Post Views: 1,411
BABEL,
RADARBAHTERA.COM – Walikota Pangkalpinang, Maulan Aklil (Molen) menghadiri Rapat Paripurna Keempat Masa Persidangan I dengan agenda penyampaian dan penjelasan walikota terhadap tiga raperda, kemudian dilanjutkan dengan pemandangan umum fraksi terhadap tiga raperda.
Adapun tiga raperda yang dimaksud yakni, Raperda tentang Rencana Tata Ruang Wilayah Kota Pangkapinang Tahun 2022-2041, Raperda tentang Retribusi Jasa Umum, dan Raperda tentang Retribusi Jasa Usaha.
Terkait dengan penyampaian Raperda tenang Rencana Tata Ruang Wilayah Kota Pangkapmang Tahun 2022-2041, dijelaskan Molen, berdasarkan ketentuan Pasal 26 ayat (5) dan Pasal 28 Undang-Undang Nomor 26 Tahun 2007 tentang Penataan Ruang, serta Pasal 82 ayat (1) Peraturan Pemerintah Nomor 15 Tahun 2010 tentang Penyelenggaraan Penataan Ruang Rencana Tata Ruang Wilayah (RTRW) Kota Pangkalpinang Tahun 2011-2030 ditinjau kembali satu kali dalam lima tahun.
“Dengan demikian, Tahun 2017 merupakan masa periodik lima tahun pertama untuk dilakukan penyesuaian kembali (PK) atau review RTRW Kota Pangkalpinang Tahun 2011-2030 untuk melihat kesesuaiannya dengan kebutuhan pembangunan agar kuairtas RTRW tetap terjaga,” kata Molen dalam sambutannya di ruang paripurna DPRD Kota Pangkalpinang, Senin (04/10/2021).
Dia menerangkan, untuk menjamin bahwa PK dan Review RTRW Kota Pangkalpinang Tahun 2011-2030 telah memperhatikan aspek lingkungan hidup, maka telah dilakukan pula penyusunan dokumen Kajian Lingkungan Hidup Strategis (KLHS) dengan berpedoman pada Undang-Undang Nomor 32 Tahun 2009 tentang Perlindungan dan Pengelolaan Lingkungan Hidup serta Peraturan Pemerintah Nomor 46 Tahun 2016 tentang Tata Cara Penyelenggaraan Kajian Lingkungan Hidup Strategis
“Dengan terbitnya Undang-Undang Nomor 11 Tahun 2020 tentang Cipta Kerja yang telah mengubah sekian banyak peraturan perundang-undangan yang salah satunya mengatur materi terkait dengan penataan ruang, yaitu Undang-Undang Nomor 26 Tahun 2007 tentang Penataan Ruang, yang kemudian diikuti dengan ditetapkannya Peraturan Pemenntah Nomor 21 Tahun 2021 tentang Penyelenggaraan Penataan Ruang, menggantikan Peraturan Pemerintah Nomor 15 Tahun 2010,” terangnya.

Tujuan Anda:
Terjemahkan kalimat berikut dari bacaan tentang rapat paripurna DPRD Kota Pangkalpinang ke dalam bahasa Inggris: "Walikota Pangkalpinang, Maulan Aklil (Molen) menghadiri Rapat Paripurna Keempat Masa Persidangan I dengan agenda penyampaian dan penjelasan walikota terhadap tiga raperda, kemudian dilanjutkan dengan pemandangan umum fraksi terhadap tiga raperda."

Data yang Ditampilkan:
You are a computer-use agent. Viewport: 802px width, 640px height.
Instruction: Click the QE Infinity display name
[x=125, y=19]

---

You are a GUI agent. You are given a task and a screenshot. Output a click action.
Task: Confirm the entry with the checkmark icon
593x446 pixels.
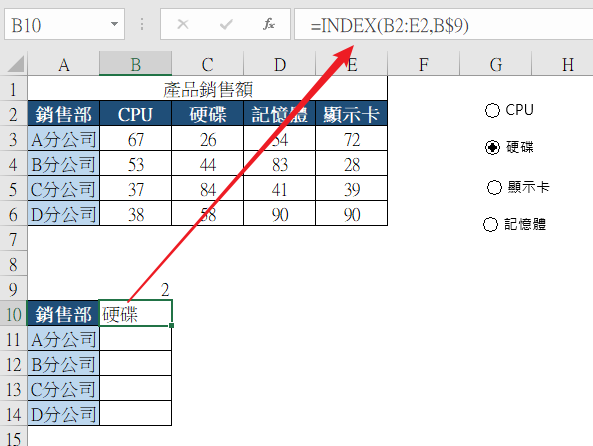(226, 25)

Hasil Latihan Ini:
The Mayor of Pangkalpinang, Maulan Aklil (Molen), attended the Fourth Plenary Meeting of Session Period I, whose agenda was the mayor's presentation and explanation of three draft regional regulations, followed by the factions' general views on the three draft regional regulations.